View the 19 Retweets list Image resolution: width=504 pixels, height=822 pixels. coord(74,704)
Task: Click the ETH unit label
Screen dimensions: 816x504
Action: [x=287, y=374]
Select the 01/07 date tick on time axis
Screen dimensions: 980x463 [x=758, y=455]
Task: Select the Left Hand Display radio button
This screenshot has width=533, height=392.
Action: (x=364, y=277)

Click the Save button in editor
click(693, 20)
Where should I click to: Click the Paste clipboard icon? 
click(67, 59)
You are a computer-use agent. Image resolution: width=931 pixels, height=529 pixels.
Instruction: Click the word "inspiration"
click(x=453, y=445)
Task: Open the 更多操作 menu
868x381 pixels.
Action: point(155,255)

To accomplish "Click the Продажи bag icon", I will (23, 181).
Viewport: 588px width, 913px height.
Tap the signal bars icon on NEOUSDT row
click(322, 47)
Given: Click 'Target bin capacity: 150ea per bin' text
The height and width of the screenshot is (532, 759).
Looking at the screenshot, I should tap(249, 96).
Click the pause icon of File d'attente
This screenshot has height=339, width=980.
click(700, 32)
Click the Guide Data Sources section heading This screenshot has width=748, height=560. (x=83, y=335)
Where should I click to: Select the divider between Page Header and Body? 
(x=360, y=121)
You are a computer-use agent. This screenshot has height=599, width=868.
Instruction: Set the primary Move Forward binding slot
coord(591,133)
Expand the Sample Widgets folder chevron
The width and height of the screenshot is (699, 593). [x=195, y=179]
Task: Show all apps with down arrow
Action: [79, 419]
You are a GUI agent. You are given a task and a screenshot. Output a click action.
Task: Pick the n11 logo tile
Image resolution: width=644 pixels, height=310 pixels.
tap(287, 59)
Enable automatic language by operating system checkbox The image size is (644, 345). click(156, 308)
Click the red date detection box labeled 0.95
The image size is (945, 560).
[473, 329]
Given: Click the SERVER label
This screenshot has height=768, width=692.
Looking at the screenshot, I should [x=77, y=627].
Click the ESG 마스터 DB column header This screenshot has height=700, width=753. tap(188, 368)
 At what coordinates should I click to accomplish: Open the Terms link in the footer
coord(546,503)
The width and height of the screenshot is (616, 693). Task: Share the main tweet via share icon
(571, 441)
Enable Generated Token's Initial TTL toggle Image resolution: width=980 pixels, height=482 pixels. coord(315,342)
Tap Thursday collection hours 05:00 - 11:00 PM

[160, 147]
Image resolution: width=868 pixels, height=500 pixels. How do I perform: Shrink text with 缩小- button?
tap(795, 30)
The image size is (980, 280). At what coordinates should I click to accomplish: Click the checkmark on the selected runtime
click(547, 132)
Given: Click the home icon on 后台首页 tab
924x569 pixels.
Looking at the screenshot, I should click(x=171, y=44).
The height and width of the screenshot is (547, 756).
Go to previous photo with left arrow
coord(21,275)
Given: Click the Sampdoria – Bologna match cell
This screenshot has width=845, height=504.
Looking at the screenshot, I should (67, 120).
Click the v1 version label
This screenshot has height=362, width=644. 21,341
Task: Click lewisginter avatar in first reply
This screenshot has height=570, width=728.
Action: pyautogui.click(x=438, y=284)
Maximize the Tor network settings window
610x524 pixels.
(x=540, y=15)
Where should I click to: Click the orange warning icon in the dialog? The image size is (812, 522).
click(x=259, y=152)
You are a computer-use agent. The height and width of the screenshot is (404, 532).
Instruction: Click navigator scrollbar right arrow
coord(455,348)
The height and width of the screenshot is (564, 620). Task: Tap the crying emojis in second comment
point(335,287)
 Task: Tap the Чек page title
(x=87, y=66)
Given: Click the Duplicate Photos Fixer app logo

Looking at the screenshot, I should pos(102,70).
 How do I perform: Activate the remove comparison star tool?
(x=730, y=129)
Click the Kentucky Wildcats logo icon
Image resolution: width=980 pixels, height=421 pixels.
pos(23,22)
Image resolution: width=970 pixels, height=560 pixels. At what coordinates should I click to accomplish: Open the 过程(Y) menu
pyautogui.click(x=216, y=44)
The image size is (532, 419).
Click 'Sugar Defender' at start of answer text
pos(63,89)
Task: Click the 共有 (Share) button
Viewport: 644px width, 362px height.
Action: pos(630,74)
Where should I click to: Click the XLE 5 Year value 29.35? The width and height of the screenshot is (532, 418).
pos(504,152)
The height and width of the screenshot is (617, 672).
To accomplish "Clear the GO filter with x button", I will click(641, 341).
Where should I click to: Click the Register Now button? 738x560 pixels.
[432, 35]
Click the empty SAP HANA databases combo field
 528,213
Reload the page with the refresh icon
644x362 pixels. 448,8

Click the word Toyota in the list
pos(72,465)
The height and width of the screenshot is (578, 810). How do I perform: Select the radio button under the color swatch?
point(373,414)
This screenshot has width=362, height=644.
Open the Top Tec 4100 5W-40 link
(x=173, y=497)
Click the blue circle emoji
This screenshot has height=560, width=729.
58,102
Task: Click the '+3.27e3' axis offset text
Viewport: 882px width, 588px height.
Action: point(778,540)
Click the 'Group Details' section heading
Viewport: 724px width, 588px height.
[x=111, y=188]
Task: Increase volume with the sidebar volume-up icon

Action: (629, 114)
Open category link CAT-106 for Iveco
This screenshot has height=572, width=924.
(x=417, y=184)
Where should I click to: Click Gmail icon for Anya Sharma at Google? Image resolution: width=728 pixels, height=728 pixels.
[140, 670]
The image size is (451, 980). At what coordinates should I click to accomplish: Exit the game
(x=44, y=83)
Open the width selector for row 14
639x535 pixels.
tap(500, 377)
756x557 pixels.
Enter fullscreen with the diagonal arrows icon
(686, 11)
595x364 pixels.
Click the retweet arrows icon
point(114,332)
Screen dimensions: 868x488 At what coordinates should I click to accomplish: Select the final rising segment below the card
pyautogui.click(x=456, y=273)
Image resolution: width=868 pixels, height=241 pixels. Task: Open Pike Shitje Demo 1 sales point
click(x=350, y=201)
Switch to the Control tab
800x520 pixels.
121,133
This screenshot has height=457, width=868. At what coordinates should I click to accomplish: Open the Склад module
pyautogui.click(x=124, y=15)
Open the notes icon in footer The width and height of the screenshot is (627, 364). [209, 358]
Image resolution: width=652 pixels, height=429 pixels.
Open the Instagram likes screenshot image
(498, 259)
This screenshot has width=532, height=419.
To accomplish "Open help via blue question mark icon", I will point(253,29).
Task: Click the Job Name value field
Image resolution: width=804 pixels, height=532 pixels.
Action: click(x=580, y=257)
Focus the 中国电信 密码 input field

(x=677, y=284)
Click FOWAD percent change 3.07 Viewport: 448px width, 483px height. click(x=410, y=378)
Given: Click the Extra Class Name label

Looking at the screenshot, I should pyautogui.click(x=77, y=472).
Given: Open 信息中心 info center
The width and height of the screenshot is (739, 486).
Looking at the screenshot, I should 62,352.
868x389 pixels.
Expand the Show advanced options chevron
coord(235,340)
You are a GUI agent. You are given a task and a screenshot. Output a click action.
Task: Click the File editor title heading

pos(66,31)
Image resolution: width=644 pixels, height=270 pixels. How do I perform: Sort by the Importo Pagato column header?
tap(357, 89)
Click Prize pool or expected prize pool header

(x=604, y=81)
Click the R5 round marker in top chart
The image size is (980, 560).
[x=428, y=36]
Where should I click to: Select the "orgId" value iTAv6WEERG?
-*-
Nothing should be dropped or changed, so repeat all of the entries exactly.

View the 19 Retweets list Image resolution: width=504 pixels, height=822 pixels. coord(74,704)
Task: Click the ETH unit label
Screen dimensions: 816x504
Action: [x=287, y=374]
Select the 01/07 date tick on time axis
Screen dimensions: 980x463 [x=758, y=455]
Task: Select the Left Hand Display radio button
This screenshot has width=533, height=392.
Action: (x=364, y=277)

Click the Save button in editor
click(693, 20)
Where should I click to: Click the Paste clipboard icon? 
click(67, 59)
You are a computer-use agent. Image resolution: width=931 pixels, height=529 pixels.
Instruction: Click the word "inspiration"
click(x=453, y=445)
Task: Open the 更多操作 menu
868x381 pixels.
Action: point(155,255)

To accomplish "Click the Продажи bag icon", I will (23, 181).
Viewport: 588px width, 913px height.
Tap the signal bars icon on NEOUSDT row
click(322, 47)
Given: Click 'Target bin capacity: 150ea per bin' text
The height and width of the screenshot is (532, 759).
Looking at the screenshot, I should tap(249, 96).
Click the pause icon of File d'attente
This screenshot has height=339, width=980.
click(700, 32)
Click the Guide Data Sources section heading This screenshot has width=748, height=560. (x=83, y=335)
Where should I click to: Select the divider between Page Header and Body? 
(x=360, y=121)
You are a computer-use agent. This screenshot has height=599, width=868.
Instruction: Set the primary Move Forward binding slot
coord(591,133)
Expand the Sample Widgets folder chevron
The width and height of the screenshot is (699, 593). [x=195, y=179]
Task: Show all apps with down arrow
Action: [79, 419]
You are a GUI agent. You are given a task and a screenshot. Output a click action.
Task: Pick the n11 logo tile
Image resolution: width=644 pixels, height=310 pixels.
tap(287, 59)
Enable automatic language by operating system checkbox The image size is (644, 345). click(156, 308)
Click the red date detection box labeled 0.95
The image size is (945, 560).
[473, 329]
Given: Click the SERVER label
This screenshot has height=768, width=692.
Looking at the screenshot, I should [x=77, y=627].
Click the ESG 마스터 DB column header This screenshot has height=700, width=753. tap(188, 368)
 At what coordinates should I click to accomplish: Open the Terms link in the footer
coord(546,503)
The width and height of the screenshot is (616, 693). Task: Share the main tweet via share icon
(571, 441)
Enable Generated Token's Initial TTL toggle Image resolution: width=980 pixels, height=482 pixels. coord(315,342)
Tap Thursday collection hours 05:00 - 11:00 PM

[160, 147]
Image resolution: width=868 pixels, height=500 pixels. How do I perform: Shrink text with 缩小- button?
tap(795, 30)
The image size is (980, 280). At what coordinates should I click to accomplish: Click the checkmark on the selected runtime
click(547, 132)
Given: Click the home icon on 后台首页 tab
924x569 pixels.
Looking at the screenshot, I should click(x=171, y=44).
The height and width of the screenshot is (547, 756).
Go to previous photo with left arrow
coord(21,275)
Given: Click the Sampdoria – Bologna match cell
This screenshot has width=845, height=504.
Looking at the screenshot, I should (67, 120).
Click the v1 version label
This screenshot has height=362, width=644. 21,341
Task: Click lewisginter avatar in first reply
This screenshot has height=570, width=728.
Action: pyautogui.click(x=438, y=284)
Maximize the Tor network settings window
610x524 pixels.
(x=540, y=15)
Where should I click to: Click the orange warning icon in the dialog? The image size is (812, 522).
click(x=259, y=152)
You are a computer-use agent. The height and width of the screenshot is (404, 532).
Instruction: Click navigator scrollbar right arrow
coord(455,348)
The height and width of the screenshot is (564, 620). Task: Tap the crying emojis in second comment
point(335,287)
 Task: Tap the Чек page title
(x=87, y=66)
Given: Click the Duplicate Photos Fixer app logo

Looking at the screenshot, I should pos(102,70).
 How do I perform: Activate the remove comparison star tool?
(x=730, y=129)
Click the Kentucky Wildcats logo icon
Image resolution: width=980 pixels, height=421 pixels.
pos(23,22)
Image resolution: width=970 pixels, height=560 pixels. At what coordinates should I click to accomplish: Open the 过程(Y) menu
pyautogui.click(x=216, y=44)
The image size is (532, 419).
Click 'Sugar Defender' at start of answer text
pos(63,89)
Task: Click the 共有 (Share) button
Viewport: 644px width, 362px height.
Action: pos(630,74)
Where should I click to: Click the XLE 5 Year value 29.35? The width and height of the screenshot is (532, 418).
pos(504,152)
The height and width of the screenshot is (617, 672).
To accomplish "Clear the GO filter with x button", I will click(641, 341).
Where should I click to: Click the Register Now button? 738x560 pixels.
[432, 35]
Click the empty SAP HANA databases combo field
 528,213
Reload the page with the refresh icon
644x362 pixels. 448,8

Click the word Toyota in the list
pos(72,465)
The height and width of the screenshot is (578, 810). How do I perform: Select the radio button under the color swatch?
point(373,414)
This screenshot has width=362, height=644.
Open the Top Tec 4100 5W-40 link
(x=173, y=497)
Click the blue circle emoji
This screenshot has height=560, width=729.
58,102
Task: Click the '+3.27e3' axis offset text
Viewport: 882px width, 588px height.
Action: point(778,540)
Click the 'Group Details' section heading
Viewport: 724px width, 588px height.
[x=111, y=188]
Task: Increase volume with the sidebar volume-up icon

Action: (629, 114)
Open category link CAT-106 for Iveco
This screenshot has height=572, width=924.
(x=417, y=184)
Where should I click to: Click Gmail icon for Anya Sharma at Google? Image resolution: width=728 pixels, height=728 pixels.
[140, 670]
The image size is (451, 980). At what coordinates should I click to accomplish: Exit the game
(x=44, y=83)
Open the width selector for row 14
639x535 pixels.
tap(500, 377)
756x557 pixels.
Enter fullscreen with the diagonal arrows icon
(686, 11)
595x364 pixels.
Click the retweet arrows icon
point(114,332)
Screen dimensions: 868x488 At what coordinates should I click to accomplish: Select the final rising segment below the card
pyautogui.click(x=456, y=273)
Image resolution: width=868 pixels, height=241 pixels. Task: Open Pike Shitje Demo 1 sales point
click(x=350, y=201)
Switch to the Control tab
800x520 pixels.
121,133
This screenshot has height=457, width=868. At what coordinates should I click to accomplish: Open the Склад module
pyautogui.click(x=124, y=15)
Open the notes icon in footer The width and height of the screenshot is (627, 364). [209, 358]
Image resolution: width=652 pixels, height=429 pixels.
Open the Instagram likes screenshot image
(498, 259)
This screenshot has width=532, height=419.
To accomplish "Open help via blue question mark icon", I will point(253,29).
Task: Click the Job Name value field
Image resolution: width=804 pixels, height=532 pixels.
Action: click(x=580, y=257)
Focus the 中国电信 密码 input field

(x=677, y=284)
Click FOWAD percent change 3.07 Viewport: 448px width, 483px height. click(x=410, y=378)
Given: Click the Extra Class Name label

Looking at the screenshot, I should pyautogui.click(x=77, y=472).
Given: Open 信息中心 info center
The width and height of the screenshot is (739, 486).
Looking at the screenshot, I should 62,352.
868x389 pixels.
Expand the Show advanced options chevron
coord(235,340)
You are a GUI agent. You are given a task and a screenshot. Output a click action.
Task: Click the File editor title heading

pos(66,31)
Image resolution: width=644 pixels, height=270 pixels. How do I perform: Sort by the Importo Pagato column header?
tap(357, 89)
Click Prize pool or expected prize pool header

(x=604, y=81)
Click the R5 round marker in top chart
The image size is (980, 560).
[x=428, y=36]
Where should I click to: Select the "orgId" value iTAv6WEERG?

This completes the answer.